Nuit de fureur

(Savage Night)

  1. Little Bigger Story

    Car Bigelow, également connu sous le sobriquet de Little Bigger. Profession : tueur à gages. Signes particuliers : fait physiquement bien moins que ses trente ans, est presque aveugle, mesure un mètre cinquante, a des dents artificielles, et est atteint de la tuberculose. Sa dernière mission en date : assassiner, sans attirer l’attention, un indicateur qui va bientôt témoigner à un procès. Le plus simple semble être d’intégrer la pension de Peardale, que tient sa future victime, afin de commettre son forfait en toute quiétude. Mais sur place, l’attendent l’épouse de la balance ainsi que Ruth, jeune fille estropiée. Et ça ne constitue que le début des embêtements.

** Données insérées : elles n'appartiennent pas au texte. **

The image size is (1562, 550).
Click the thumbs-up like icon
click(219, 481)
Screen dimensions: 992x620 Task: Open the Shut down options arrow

    De Jim Thompson, quasiment tout le monde connaît Le Démon dans ma peau ou encore 1275 âmes. Cet écrivain américain est l’un de ceux dont on continue de prononcer le nom avec déférence, même près de quarante ans après son décès. Ici, on retrouve une belle part des qualités et obsessions de l’auteur, mais avec une noirceur encore plus prononcée, comme s’il avait passé au tamis ses idées et mots pour n’en garder que les plus ténébreux. Cela commence avec un (anti)héros, tueur décomplexé qui s’apprête à remplir son contrat et finit par tomber, d’une certaine manière, sous la coupe de deux femmes, dont l’une est un peu son écho physique féminin. Ici, tout y est souillé, immoral, à la limite du grotesque. Ça boit, ça fume, ça tire des plans sur la comète en se promettant de grandes virées une fois la mission – rien de moins que l’homicide d’un être humain – réalisée. Et, à défaut de la moindre action tout au long de ce récit, on finit par se complaire dans cette fange fétide, peuplée également de personnages retors et inquiétants comme Le Patron, commanditaire de Carl, ou La Gnôle, sous-fifre en mal de reconnaissance. Et ce presque huis clos entre gens de fort mauvaise compagnie s’achève, comme il se doit dans tout roman noir, par une rédemption ou une déchéance. Ici, ça sera la chute. Brutale. À coups de hache. Dans la claustration d’une trappe. Tandis que des chèvres hurlent. Il y a parfois des épilogues si emportés et criards qu’ils parviennent, en quelques pages, à pallier de longs instants en apparence lénitifs et muets, alors que la violence s’exprime parfois ainsi, par des berceuses captieuses et des silences sournois. Assurément, celui de cet ouvrage en constitue l’un des plus vibrants exemples.

    Certains romans ne cherchent pas nécessairement à séduire. Ils produisent leur matériau brut, mal taillé et volontairement rêche, à la face du lecteur, non par arrogance ou paresse mais pour mieux mettre en exergue les affres de l’âme humaine et les hantises de son auteur. C’en est ici le cas typique avec cette œuvre plutôt méconnue de Jim Thompson. Le noir s’y fait couleur, avec ses nuances de désespoir et de finitude, au sens très large du terme. Probablement pas l’œuvre la plus accessible de Jim Thompson, et c’est peut-être en cela qu’elle en devient fondamentale.